## Problem details
Below is a listing. Write out exactly its lines between the one holding "Wago (53, 1129)" and the one holding "EMRI (53, 1184)", inclusive.
===============
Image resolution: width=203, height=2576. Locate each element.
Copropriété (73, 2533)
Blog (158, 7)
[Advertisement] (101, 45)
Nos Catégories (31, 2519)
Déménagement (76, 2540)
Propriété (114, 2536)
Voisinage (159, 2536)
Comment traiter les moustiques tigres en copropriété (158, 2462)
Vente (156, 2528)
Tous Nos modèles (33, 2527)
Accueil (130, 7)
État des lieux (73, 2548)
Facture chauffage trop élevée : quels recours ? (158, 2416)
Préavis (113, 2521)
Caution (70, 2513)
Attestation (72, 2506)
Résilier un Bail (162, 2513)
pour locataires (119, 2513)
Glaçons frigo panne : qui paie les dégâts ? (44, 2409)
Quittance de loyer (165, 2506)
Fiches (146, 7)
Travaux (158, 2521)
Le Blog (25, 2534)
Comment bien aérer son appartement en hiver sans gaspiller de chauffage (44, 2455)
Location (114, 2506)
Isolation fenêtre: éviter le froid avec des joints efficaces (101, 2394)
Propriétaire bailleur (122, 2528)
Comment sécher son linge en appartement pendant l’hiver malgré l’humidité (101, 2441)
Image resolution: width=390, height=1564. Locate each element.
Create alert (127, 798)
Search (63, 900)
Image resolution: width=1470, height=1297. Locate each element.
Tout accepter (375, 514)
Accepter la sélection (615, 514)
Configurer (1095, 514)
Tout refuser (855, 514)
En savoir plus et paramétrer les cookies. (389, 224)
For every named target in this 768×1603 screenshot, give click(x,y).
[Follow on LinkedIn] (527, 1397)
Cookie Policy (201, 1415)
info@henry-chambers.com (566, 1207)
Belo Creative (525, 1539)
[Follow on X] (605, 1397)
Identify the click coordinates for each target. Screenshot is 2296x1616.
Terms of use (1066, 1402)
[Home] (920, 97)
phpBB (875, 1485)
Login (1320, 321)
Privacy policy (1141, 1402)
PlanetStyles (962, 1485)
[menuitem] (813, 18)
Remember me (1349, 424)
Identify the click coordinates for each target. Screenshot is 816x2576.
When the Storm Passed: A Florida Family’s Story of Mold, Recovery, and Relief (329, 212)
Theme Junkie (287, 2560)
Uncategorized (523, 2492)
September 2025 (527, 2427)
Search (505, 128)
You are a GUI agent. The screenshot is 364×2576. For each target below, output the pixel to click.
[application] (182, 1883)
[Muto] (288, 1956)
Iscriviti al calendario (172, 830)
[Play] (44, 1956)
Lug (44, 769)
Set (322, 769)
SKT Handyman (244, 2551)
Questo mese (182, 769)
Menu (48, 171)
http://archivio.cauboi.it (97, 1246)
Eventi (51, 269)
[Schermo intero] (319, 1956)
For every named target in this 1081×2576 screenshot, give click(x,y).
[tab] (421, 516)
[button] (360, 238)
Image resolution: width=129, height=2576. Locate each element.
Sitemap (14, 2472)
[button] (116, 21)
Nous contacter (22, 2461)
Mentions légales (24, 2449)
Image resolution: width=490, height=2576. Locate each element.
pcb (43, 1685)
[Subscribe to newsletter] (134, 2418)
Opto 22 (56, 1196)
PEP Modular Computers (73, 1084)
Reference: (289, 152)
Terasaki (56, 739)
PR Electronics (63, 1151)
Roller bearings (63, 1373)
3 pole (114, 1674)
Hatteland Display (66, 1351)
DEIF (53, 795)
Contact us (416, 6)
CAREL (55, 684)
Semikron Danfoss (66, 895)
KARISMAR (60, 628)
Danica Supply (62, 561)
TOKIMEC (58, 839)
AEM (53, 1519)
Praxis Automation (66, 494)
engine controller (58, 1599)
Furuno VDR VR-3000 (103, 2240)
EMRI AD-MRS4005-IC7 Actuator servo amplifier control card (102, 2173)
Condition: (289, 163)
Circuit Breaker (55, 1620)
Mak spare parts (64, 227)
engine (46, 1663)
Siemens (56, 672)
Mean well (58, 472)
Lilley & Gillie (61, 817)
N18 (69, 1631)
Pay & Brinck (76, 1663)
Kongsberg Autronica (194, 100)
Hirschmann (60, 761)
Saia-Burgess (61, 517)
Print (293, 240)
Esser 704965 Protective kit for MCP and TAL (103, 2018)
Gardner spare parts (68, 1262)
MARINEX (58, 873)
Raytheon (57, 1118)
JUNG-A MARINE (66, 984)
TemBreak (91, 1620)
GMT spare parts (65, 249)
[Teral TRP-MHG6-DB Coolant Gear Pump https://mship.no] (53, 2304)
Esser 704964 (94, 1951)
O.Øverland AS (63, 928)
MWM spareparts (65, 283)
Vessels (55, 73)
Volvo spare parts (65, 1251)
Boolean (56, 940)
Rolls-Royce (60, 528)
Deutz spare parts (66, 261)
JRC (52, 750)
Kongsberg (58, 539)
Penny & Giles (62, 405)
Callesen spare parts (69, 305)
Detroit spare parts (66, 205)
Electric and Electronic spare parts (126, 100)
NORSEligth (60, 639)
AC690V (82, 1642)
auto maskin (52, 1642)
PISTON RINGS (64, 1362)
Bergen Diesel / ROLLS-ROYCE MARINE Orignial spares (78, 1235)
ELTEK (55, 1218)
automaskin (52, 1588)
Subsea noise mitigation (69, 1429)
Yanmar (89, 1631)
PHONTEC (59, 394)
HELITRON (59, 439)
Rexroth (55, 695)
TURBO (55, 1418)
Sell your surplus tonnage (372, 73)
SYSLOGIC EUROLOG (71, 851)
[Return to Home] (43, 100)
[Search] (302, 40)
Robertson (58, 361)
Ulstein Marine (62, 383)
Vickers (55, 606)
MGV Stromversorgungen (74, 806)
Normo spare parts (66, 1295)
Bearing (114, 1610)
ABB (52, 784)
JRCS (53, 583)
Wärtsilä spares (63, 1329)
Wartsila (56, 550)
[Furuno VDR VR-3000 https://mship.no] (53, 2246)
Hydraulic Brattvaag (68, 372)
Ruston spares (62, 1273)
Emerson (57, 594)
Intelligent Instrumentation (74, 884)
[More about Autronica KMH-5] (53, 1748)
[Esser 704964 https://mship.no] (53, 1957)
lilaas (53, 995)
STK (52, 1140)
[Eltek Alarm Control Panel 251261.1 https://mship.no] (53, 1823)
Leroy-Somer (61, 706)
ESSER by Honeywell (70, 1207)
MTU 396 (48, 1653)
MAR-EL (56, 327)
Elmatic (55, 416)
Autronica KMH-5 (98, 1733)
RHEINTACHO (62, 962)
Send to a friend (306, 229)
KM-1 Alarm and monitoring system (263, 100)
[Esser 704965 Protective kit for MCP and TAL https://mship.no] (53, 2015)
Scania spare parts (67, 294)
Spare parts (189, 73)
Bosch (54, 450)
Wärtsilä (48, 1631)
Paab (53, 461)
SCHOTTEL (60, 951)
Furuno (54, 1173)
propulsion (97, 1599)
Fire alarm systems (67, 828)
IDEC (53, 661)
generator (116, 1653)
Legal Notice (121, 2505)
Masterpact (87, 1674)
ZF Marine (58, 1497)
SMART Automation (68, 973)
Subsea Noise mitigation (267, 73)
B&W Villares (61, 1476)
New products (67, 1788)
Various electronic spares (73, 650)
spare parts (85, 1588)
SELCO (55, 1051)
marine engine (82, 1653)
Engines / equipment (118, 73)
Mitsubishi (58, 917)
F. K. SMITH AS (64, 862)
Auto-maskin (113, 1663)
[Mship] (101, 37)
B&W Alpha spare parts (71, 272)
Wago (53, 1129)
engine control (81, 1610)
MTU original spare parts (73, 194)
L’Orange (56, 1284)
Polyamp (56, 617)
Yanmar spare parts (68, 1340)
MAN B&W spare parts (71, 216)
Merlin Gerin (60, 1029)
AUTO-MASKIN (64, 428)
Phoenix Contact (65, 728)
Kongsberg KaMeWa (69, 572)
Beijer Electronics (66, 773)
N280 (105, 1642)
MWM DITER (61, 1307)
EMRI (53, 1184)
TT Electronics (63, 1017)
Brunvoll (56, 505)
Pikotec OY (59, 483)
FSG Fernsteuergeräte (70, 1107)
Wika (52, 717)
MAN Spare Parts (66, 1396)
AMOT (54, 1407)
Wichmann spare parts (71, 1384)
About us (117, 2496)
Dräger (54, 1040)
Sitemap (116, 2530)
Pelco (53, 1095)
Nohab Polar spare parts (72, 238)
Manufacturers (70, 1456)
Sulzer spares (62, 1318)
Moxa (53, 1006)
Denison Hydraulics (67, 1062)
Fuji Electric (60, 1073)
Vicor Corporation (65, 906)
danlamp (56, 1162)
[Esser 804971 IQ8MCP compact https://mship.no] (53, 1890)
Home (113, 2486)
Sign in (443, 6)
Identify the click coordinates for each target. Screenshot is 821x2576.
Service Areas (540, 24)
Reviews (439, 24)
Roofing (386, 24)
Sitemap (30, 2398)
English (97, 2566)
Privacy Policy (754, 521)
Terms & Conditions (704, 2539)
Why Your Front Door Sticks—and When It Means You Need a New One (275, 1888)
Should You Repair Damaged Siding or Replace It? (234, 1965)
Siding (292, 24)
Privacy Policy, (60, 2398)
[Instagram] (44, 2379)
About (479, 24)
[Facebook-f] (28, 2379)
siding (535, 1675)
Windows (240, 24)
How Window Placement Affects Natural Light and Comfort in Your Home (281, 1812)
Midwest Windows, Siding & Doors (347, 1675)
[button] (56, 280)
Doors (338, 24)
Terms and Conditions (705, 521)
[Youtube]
===============
## Result below
Wago (53, 1129)
engine control (81, 1610)
MTU original spare parts (73, 194)
L’Orange (56, 1284)
Polyamp (56, 617)
Yanmar spare parts (68, 1340)
MAN B&W spare parts (71, 216)
Merlin Gerin (60, 1029)
AUTO-MASKIN (64, 428)
Phoenix Contact (65, 728)
Kongsberg KaMeWa (69, 572)
Beijer Electronics (66, 773)
N280 (105, 1642)
MWM DITER (61, 1307)
EMRI (53, 1184)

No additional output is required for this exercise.